* **Directions for this task**: Find the lines of the data below that include "will". Report their number only.

Stored items:
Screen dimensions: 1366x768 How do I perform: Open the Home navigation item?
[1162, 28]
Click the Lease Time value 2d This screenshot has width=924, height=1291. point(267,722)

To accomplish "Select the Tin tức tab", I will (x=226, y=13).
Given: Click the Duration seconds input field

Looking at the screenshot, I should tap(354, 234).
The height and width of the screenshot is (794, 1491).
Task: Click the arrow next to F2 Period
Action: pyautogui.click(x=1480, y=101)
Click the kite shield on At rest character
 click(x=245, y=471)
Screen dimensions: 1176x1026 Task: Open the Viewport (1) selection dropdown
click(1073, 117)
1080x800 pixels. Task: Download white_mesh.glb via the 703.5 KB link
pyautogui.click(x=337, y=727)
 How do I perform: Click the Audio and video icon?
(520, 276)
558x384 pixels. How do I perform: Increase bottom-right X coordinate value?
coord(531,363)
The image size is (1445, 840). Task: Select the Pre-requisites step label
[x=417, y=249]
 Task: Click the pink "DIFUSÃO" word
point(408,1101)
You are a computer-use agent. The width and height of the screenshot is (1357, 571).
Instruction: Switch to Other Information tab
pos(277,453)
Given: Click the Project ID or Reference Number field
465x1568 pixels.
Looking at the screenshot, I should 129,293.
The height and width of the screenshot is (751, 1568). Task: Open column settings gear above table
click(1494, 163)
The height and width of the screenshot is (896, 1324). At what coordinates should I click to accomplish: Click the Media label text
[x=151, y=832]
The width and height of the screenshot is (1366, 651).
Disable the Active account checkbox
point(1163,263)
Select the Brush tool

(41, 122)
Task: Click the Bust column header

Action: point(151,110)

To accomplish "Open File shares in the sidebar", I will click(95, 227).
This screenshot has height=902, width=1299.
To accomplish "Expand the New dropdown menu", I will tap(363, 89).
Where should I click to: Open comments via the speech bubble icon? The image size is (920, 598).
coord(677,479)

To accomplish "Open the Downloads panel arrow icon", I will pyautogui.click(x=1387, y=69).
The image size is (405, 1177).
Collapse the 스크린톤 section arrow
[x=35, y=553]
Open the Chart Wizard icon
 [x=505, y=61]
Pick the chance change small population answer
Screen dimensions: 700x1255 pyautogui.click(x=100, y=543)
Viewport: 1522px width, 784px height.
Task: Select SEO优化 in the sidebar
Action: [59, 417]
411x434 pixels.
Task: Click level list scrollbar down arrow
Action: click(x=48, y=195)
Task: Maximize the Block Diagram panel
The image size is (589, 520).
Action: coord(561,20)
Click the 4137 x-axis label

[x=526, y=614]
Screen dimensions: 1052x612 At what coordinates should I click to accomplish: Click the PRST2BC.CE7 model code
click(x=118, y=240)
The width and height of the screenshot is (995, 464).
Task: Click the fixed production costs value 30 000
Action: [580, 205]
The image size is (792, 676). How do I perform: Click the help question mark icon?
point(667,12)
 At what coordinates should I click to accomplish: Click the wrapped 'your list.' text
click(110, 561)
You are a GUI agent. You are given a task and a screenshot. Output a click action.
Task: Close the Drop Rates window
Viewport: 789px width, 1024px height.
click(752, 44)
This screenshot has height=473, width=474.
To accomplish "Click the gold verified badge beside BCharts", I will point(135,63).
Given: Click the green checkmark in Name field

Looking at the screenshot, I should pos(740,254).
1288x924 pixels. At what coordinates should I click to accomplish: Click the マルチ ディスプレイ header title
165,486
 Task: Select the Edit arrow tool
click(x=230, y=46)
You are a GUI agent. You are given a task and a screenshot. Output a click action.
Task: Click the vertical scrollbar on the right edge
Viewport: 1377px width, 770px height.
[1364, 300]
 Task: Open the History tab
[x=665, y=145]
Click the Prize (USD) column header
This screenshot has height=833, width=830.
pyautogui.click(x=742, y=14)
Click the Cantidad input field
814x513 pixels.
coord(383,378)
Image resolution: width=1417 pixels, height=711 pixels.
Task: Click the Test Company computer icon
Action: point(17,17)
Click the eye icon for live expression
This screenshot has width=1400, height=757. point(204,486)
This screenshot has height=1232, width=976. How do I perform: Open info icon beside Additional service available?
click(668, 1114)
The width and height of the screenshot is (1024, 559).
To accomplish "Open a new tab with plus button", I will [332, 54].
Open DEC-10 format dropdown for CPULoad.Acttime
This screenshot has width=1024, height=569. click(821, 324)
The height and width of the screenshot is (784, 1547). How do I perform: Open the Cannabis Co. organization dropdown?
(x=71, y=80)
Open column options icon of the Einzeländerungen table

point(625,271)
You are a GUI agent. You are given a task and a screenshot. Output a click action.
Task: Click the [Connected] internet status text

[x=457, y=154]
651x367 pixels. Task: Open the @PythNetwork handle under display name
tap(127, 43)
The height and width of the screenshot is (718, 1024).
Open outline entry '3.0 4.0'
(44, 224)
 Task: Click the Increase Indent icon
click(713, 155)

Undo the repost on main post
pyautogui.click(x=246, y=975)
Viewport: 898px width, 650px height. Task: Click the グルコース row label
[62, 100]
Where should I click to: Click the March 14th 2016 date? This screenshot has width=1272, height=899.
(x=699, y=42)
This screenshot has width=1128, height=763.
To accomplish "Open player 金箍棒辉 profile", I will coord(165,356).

* **Solution below**: 7